Cement, sugar trade: Digital scan scant replacement for competition

The Guardian
Published at 06:00 AM Jul 05 2024
Photo; File

DESPITE restless moves on its work patterns, the Tanzania Revenue Authority (TRA) has been associated with stepping into the sphere of other regulators with plans to introduce tailor-made digital verification applications to help the public verify quality cement and sugar sectors in shops.

This initiative will likely take the issue of reconstitution of a nutrition agency or an exclusively food quality regulator to the legislature, as the older agency was split into two: a medical aspect shifted to a medically specialised body, the rest to the national standards bureau.

There was some technical pageantry as the tax enforcer called the media for a briefing on its tools for use in verifying the quality of diverse products “through smart phones with Android, or the iSO system.”

With many people having smart phones, the public was being schooled to become standards verification officers, as if those employed to do the job were holidaying.

What could be of even greater consequence is what is expected next, with the customer scrambling to drive around the city looking for the right cement or sugar, or stops purchasing, skips breakfast or office coffee while complaining to regulators, etc.

If anything, this brilliant technique is covert ‘whistle blowing’ to the effect that the real regulators wish to relax, and if someone has a complaint on what is seen in shops let the person report the issue – perhaps to TRA instead of the standards body.

Even as a senior TRA official was saying that the gadgets unveiled to the public at the Dar es Salaam International Trade Fair (DITF 2024) are intended to ensure the public buys quality products appears to be misdirected. Quality is checked earlier, and cleared.

Saying that the consumer will be able to check whether the product they are looking at have the right tax stamp is surprising, as they will usually be checking the price and, where relevant, the brand.

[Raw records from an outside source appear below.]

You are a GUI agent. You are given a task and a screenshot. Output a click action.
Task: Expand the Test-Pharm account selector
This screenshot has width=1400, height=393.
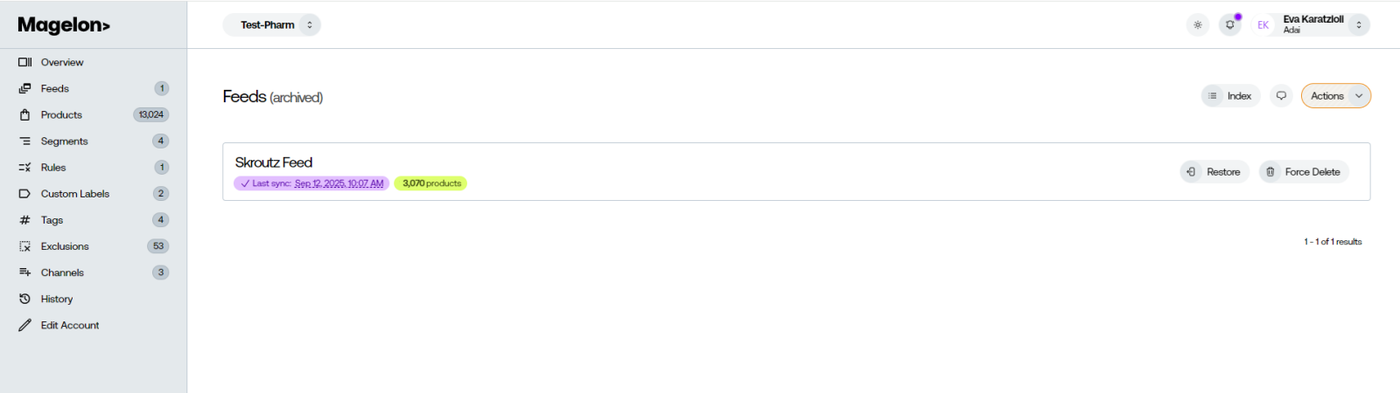pyautogui.click(x=272, y=25)
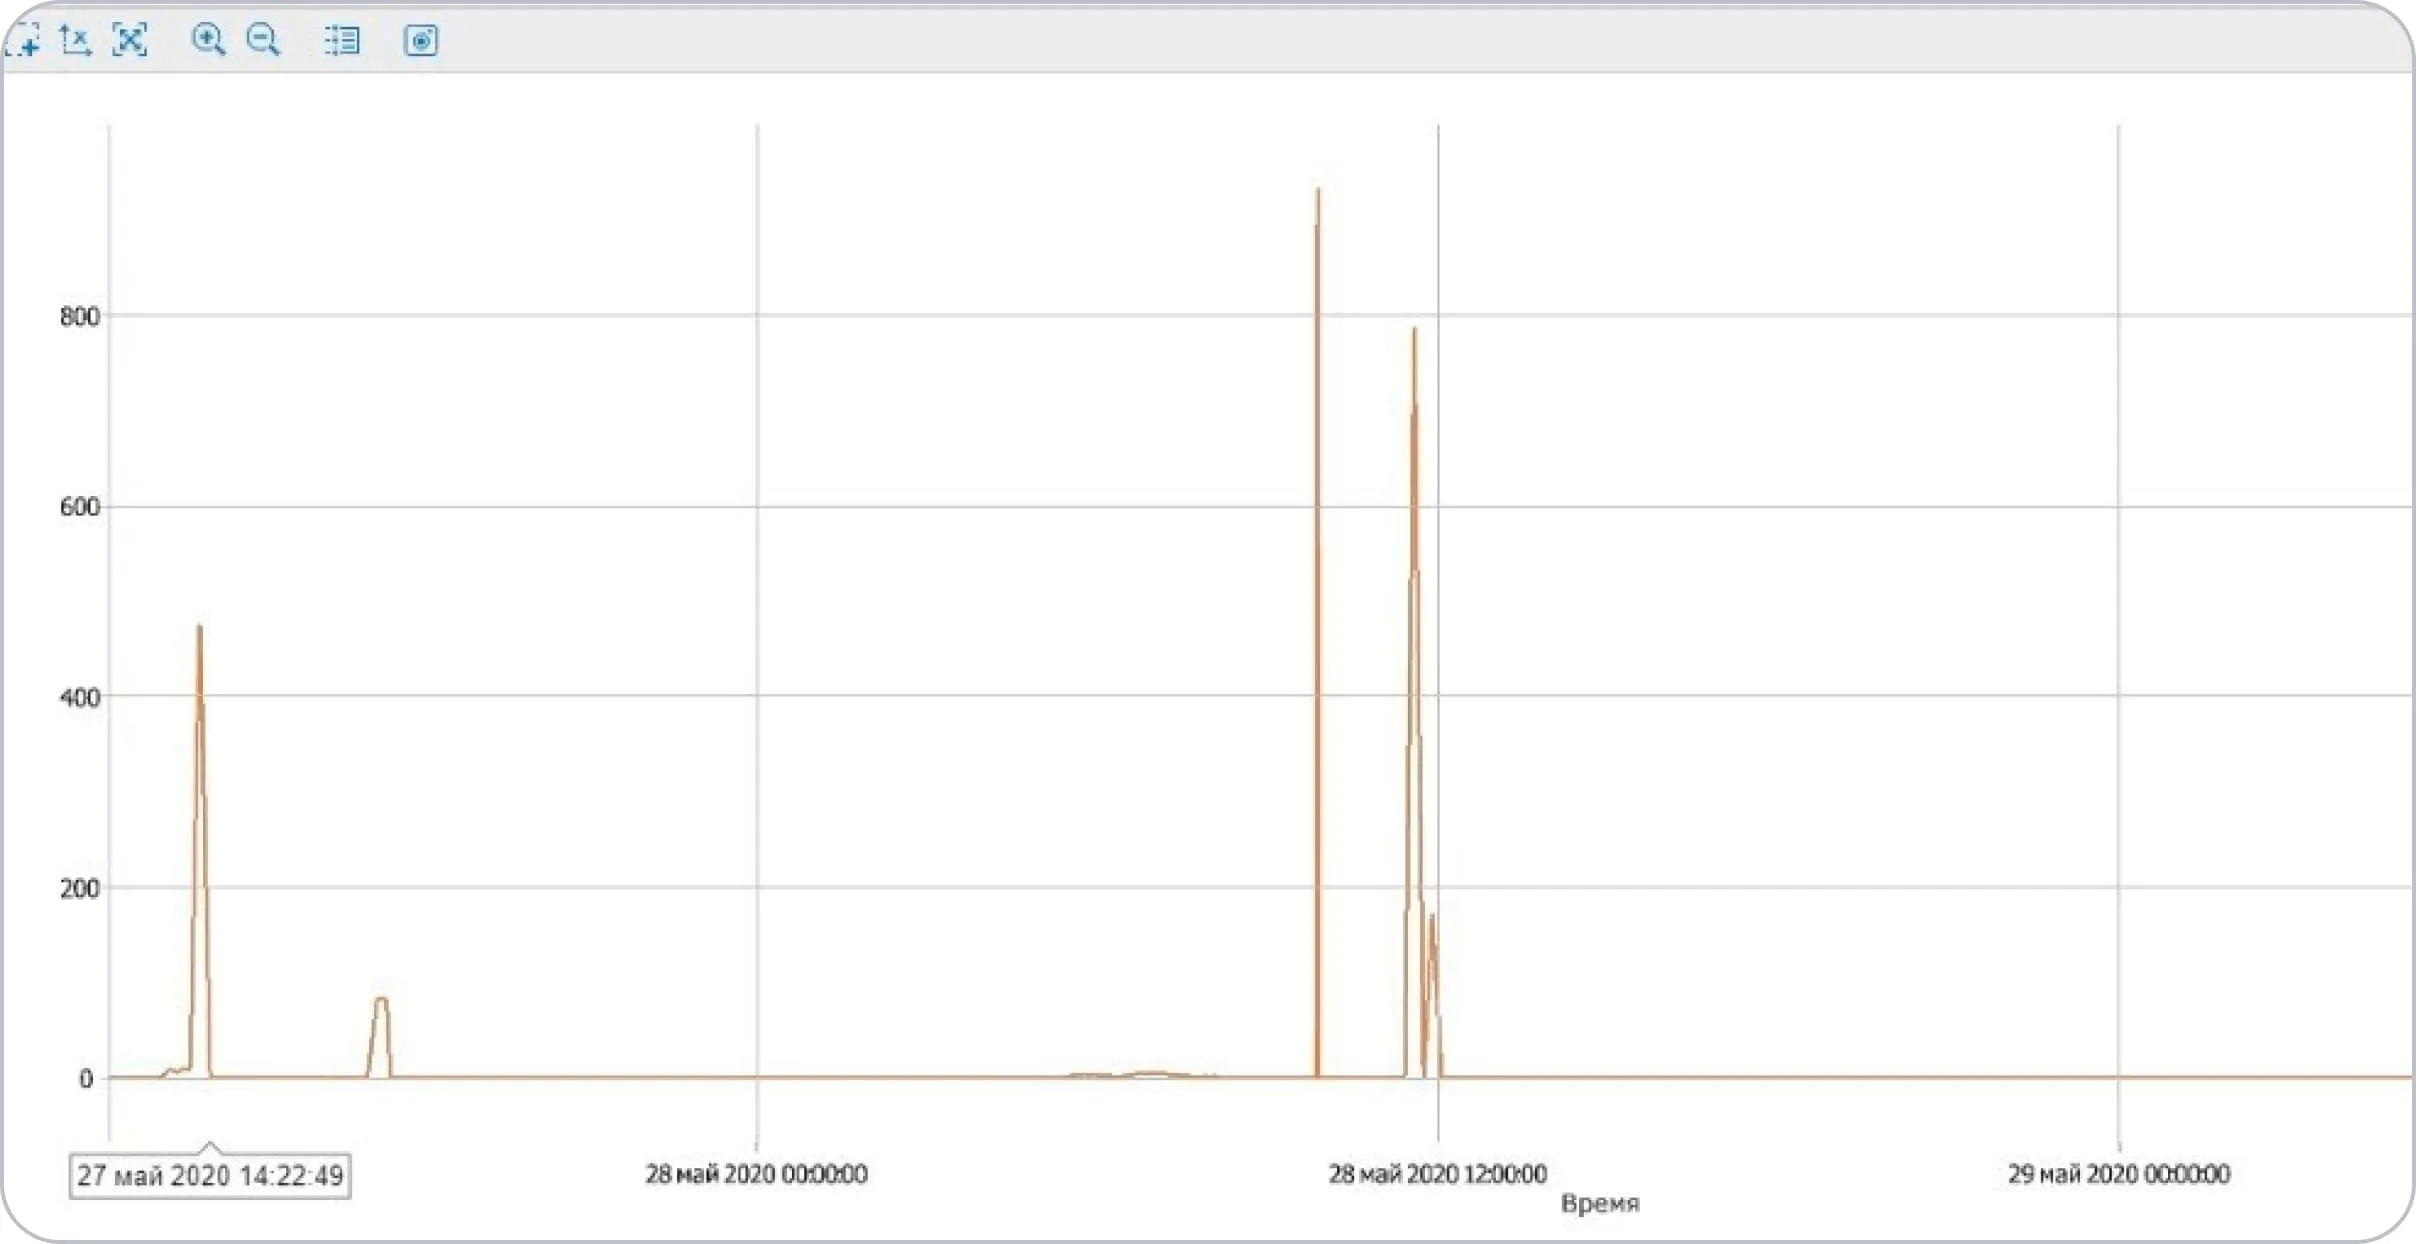Click the 28 май 2020 12:00:00 axis label
This screenshot has width=2416, height=1244.
point(1437,1174)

If there are counterfeits, and neither regulators nor brand owners can spot them, competition will be harmed and investment plans halted.

The question then would be as to why one would expand an industry if expired stuff is sold undisturbed.

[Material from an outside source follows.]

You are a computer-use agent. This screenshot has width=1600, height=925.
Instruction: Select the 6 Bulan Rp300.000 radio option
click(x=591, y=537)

Arguing that either application can detect the number of the tax stamp, its type and whether it is genuine or not is virtually as much a non-starter as explaining to street residents how to use fingerprint machines.

One problem with regulatory initiatives is that not only is competition fractured by protected public firms determining what comes into the market and how much but also that their stock in trade is to start at the end.

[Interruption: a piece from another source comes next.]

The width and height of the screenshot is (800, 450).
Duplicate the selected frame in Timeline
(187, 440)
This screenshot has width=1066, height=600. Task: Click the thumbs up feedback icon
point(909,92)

Systemic dysfunction is left intact and defending the consumer is taken by this or that invasive method, like checking what is in shops or exhibiting apps to check on quality.  The seller by then has the customer with best price.

Evidently, viable competition would detect and check much of that and also make regulators more motivated in ferreting out bad products.

But if they are imported by a protected agency, what regulators can do is to introduce an app that allows the consumer to complain, obviously to no avail.

At the end the financial year there will hopefully be plenty to report on how the public is using those apps, the suspicious products reported. By the time they start taking action, most of the suspicious stock will likely be sold out already. The rest might prove irrelevant.